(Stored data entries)

+ + + + +

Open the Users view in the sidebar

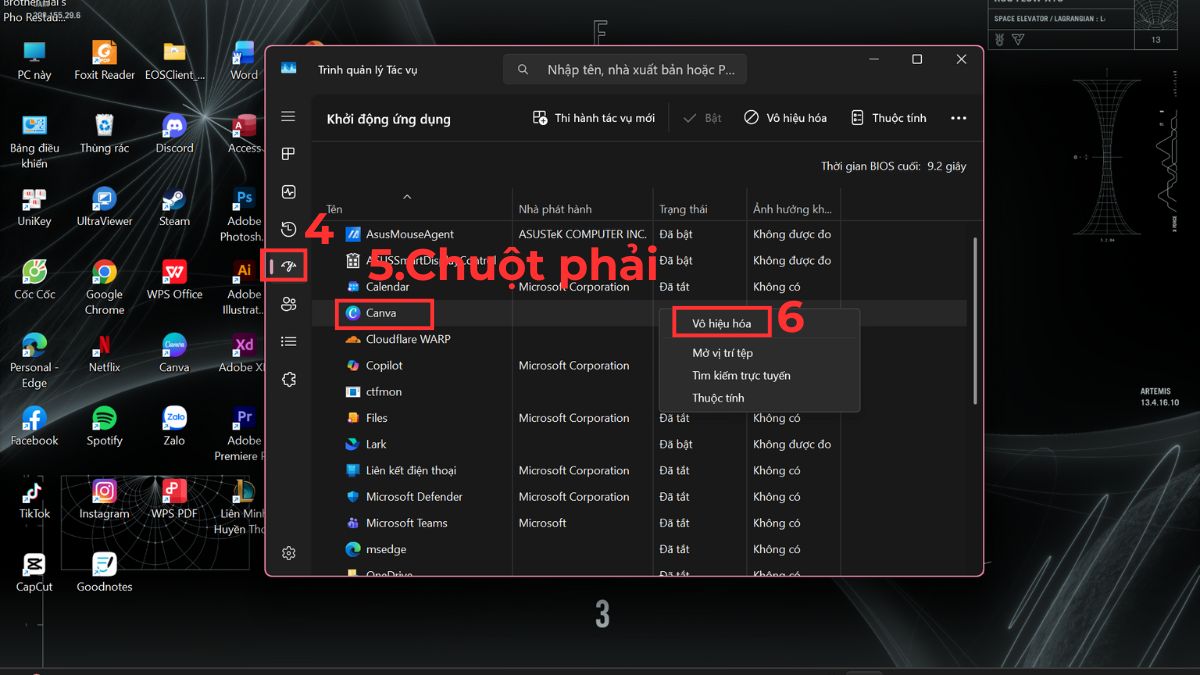coord(288,303)
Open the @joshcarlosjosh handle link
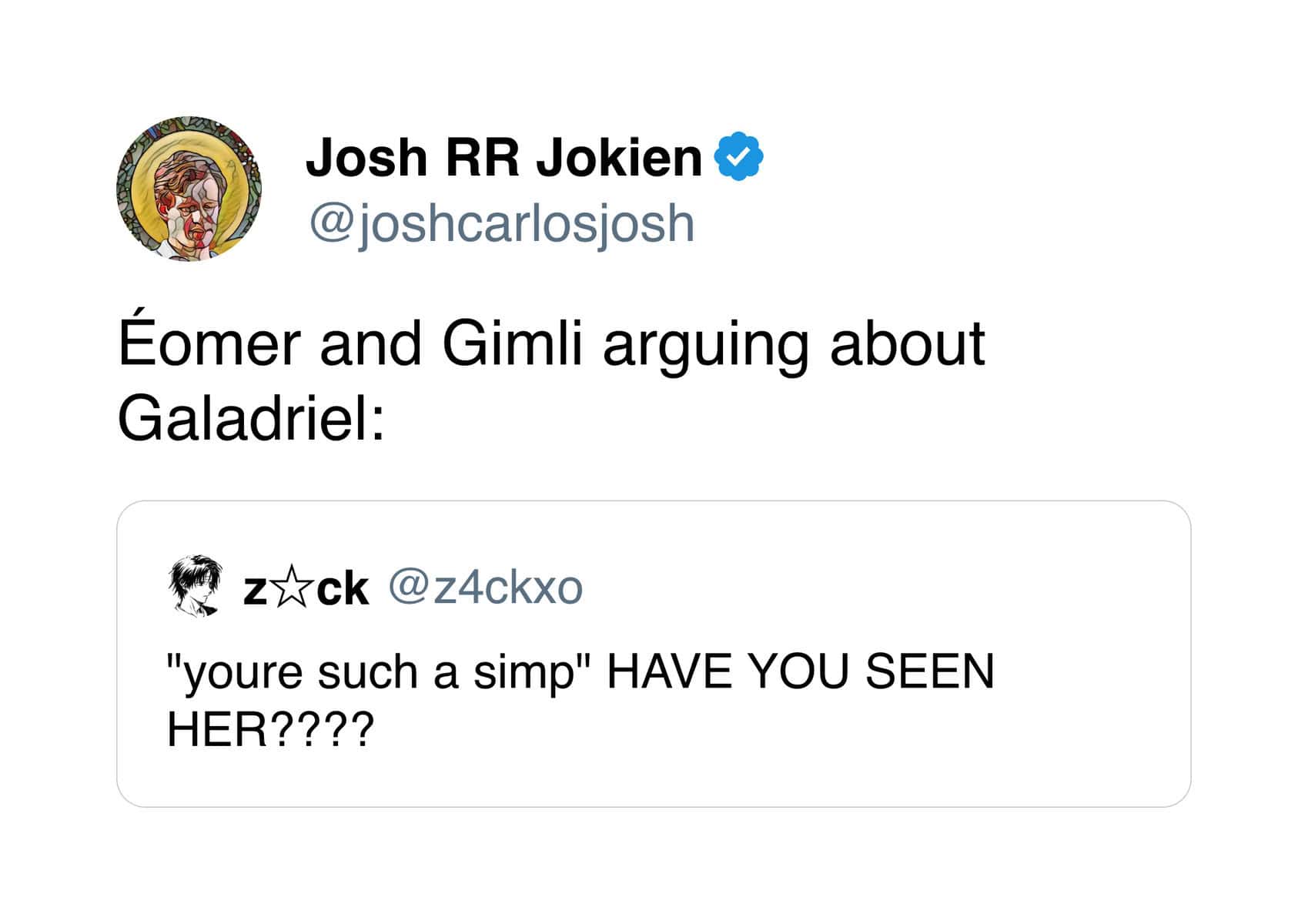Image resolution: width=1308 pixels, height=924 pixels. coord(502,223)
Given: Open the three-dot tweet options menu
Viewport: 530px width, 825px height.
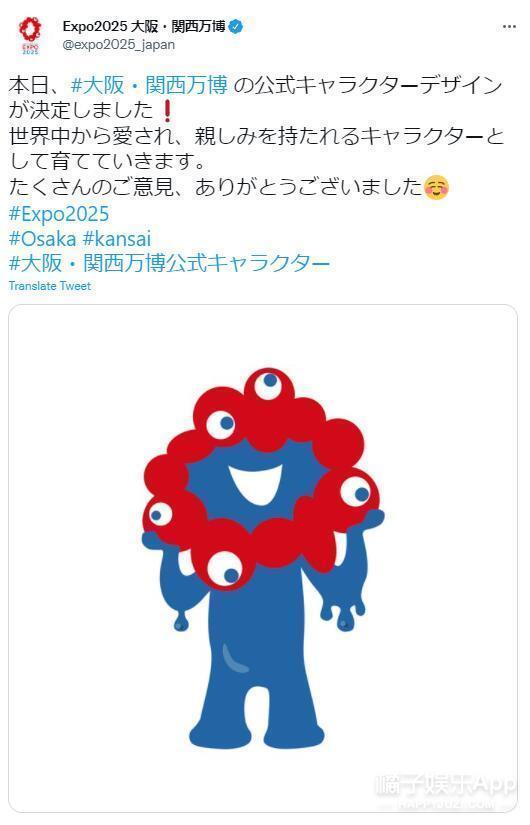Looking at the screenshot, I should (x=509, y=27).
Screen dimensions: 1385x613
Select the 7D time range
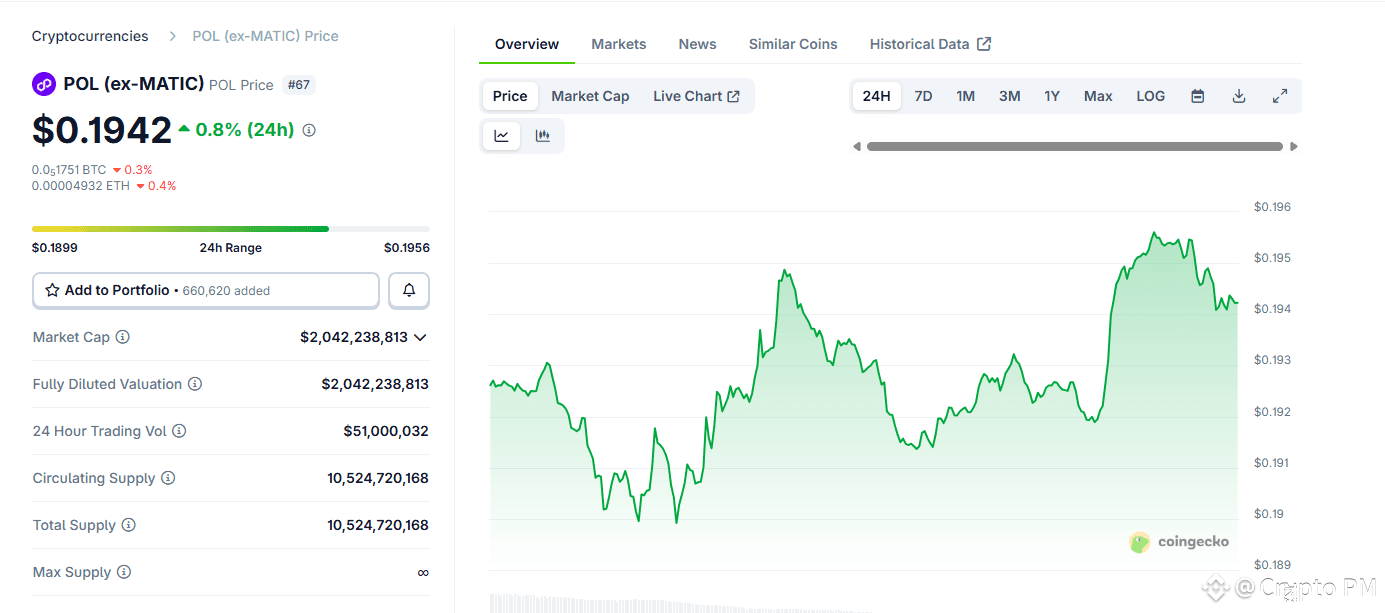point(923,96)
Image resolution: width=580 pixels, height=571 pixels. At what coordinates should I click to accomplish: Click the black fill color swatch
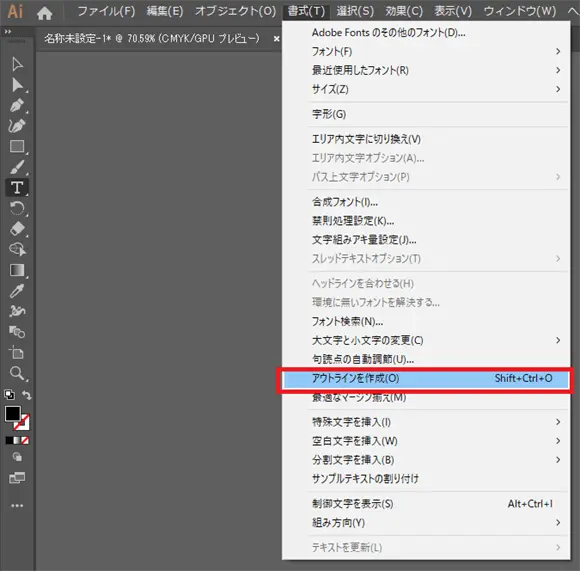(13, 413)
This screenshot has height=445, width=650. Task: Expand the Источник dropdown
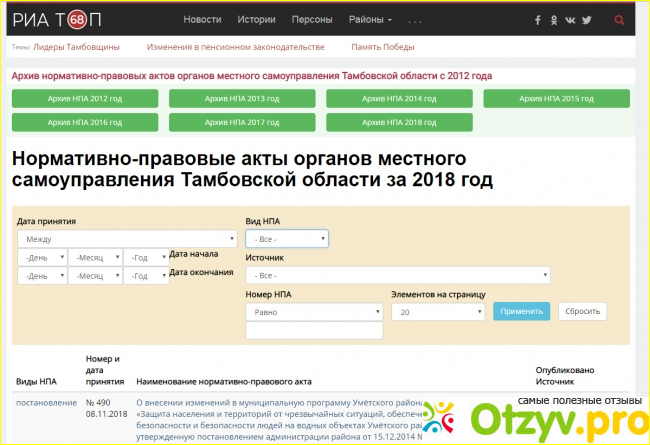[397, 275]
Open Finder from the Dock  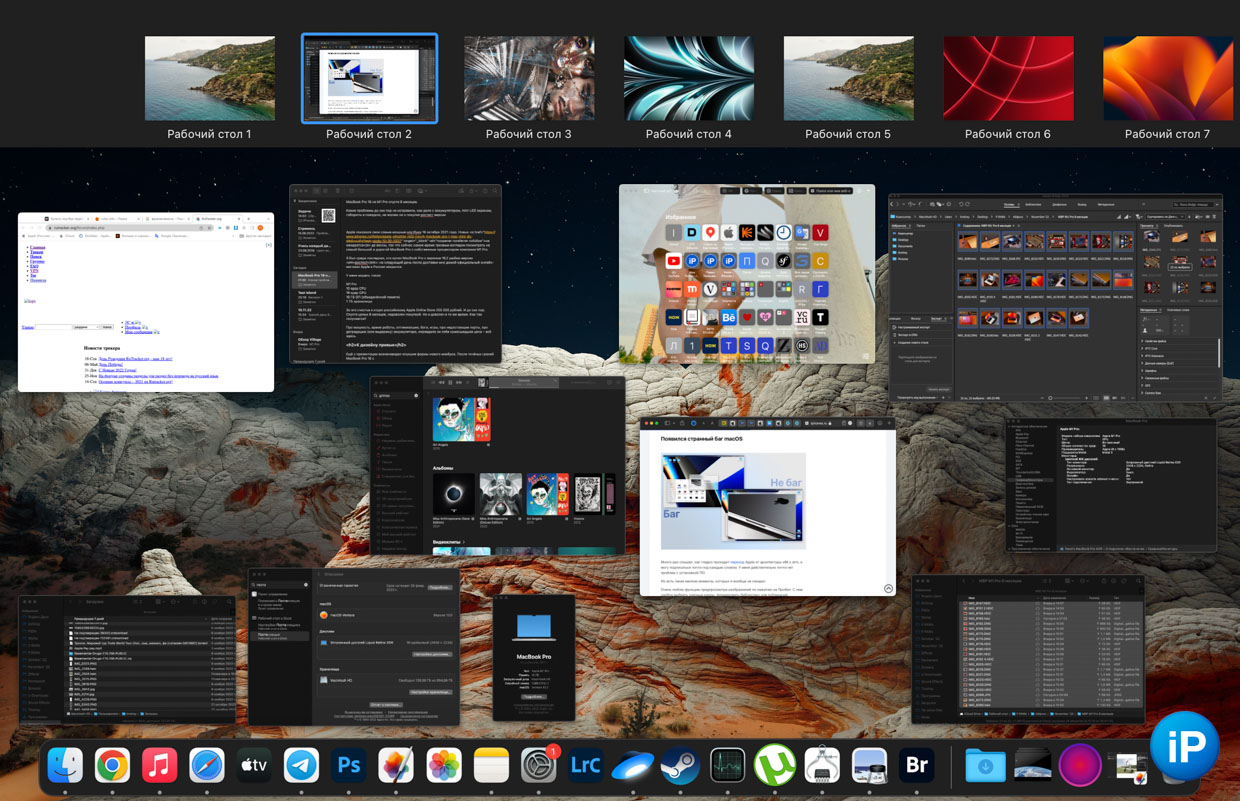65,766
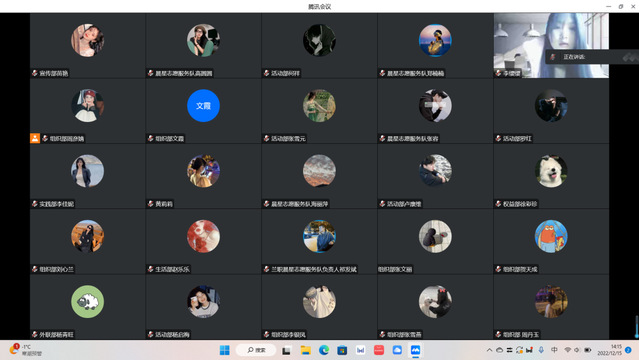This screenshot has width=639, height=360.
Task: Open the clock and date flyout
Action: 610,350
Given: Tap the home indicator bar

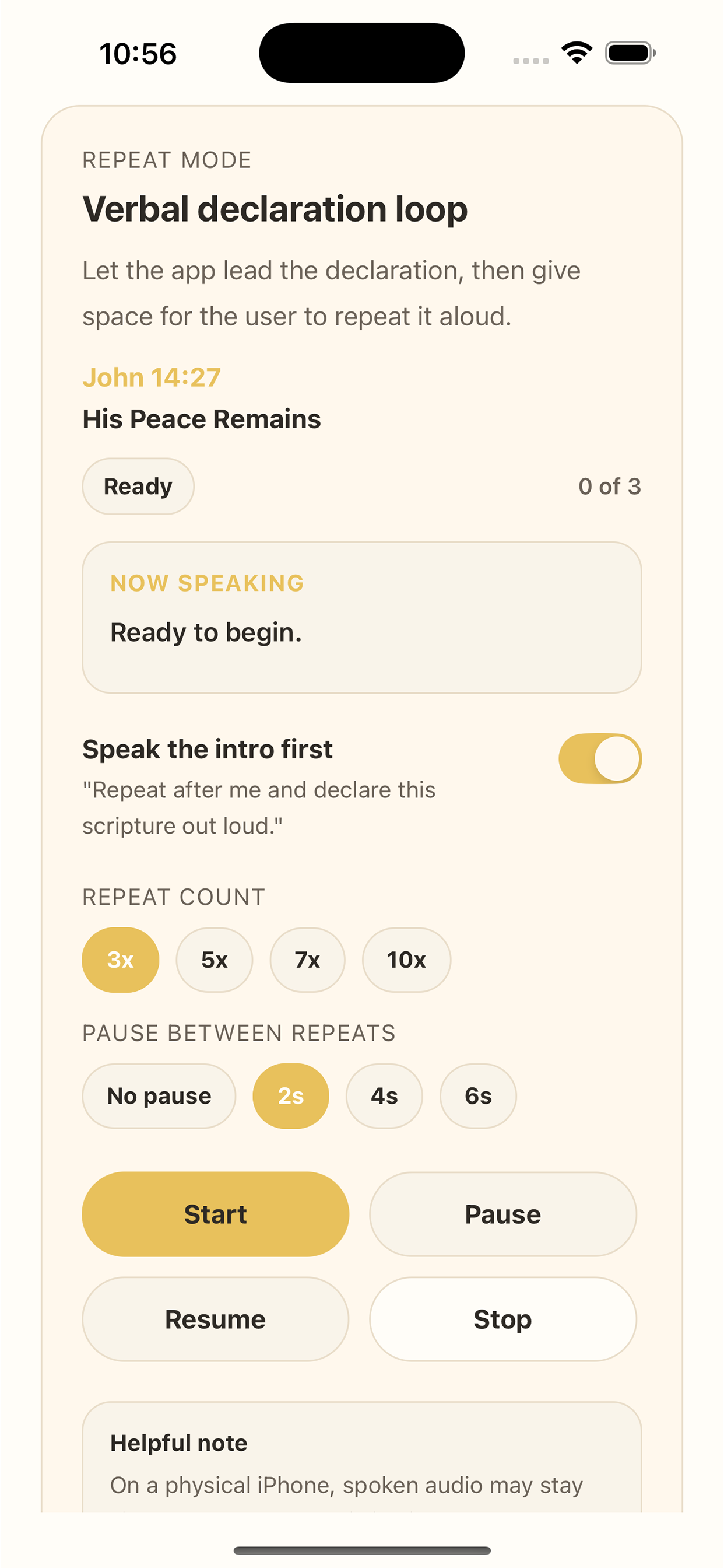Looking at the screenshot, I should click(362, 1550).
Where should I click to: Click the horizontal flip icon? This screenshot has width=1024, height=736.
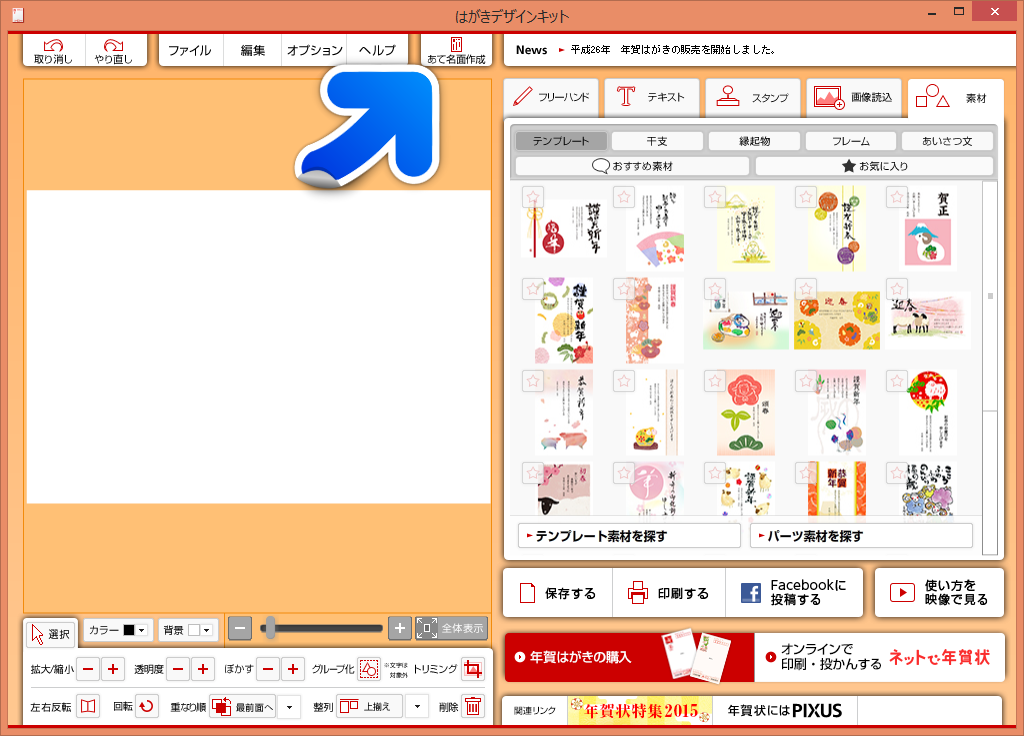point(89,706)
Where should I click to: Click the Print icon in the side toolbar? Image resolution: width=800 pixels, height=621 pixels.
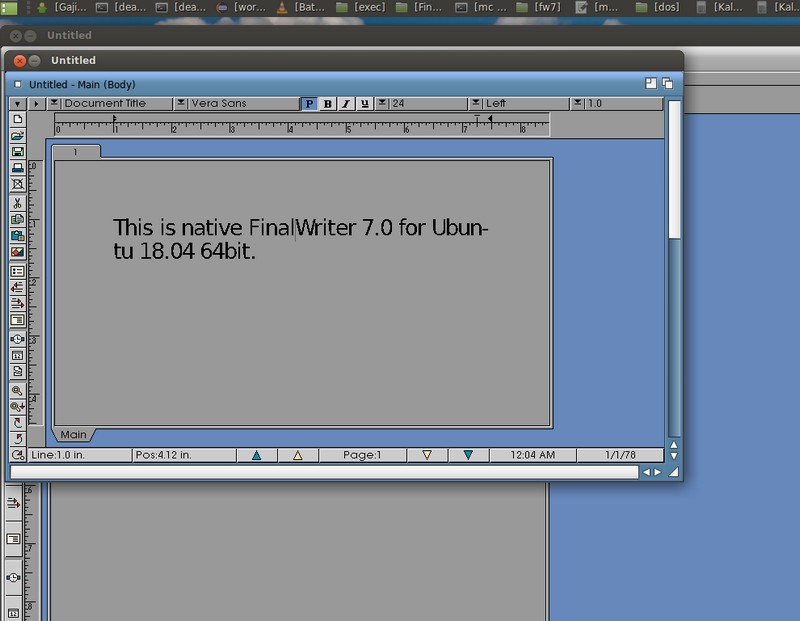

+ + + + +

#### Task item
Reproduce exactly, with nothing added, the lines from the line with "Given: Tap the home indicator bar" through the end of the entries above; pictures are to be left out.

#### Solution to this exercise
Given: Tap the home indicator bar

Looking at the screenshot, I should click(362, 1550).
Where should I click to: Click the horizontal flip icon? This screenshot has width=1024, height=736.
point(89,706)
Where should I click to: Click the Print icon in the side toolbar? Image resolution: width=800 pixels, height=621 pixels.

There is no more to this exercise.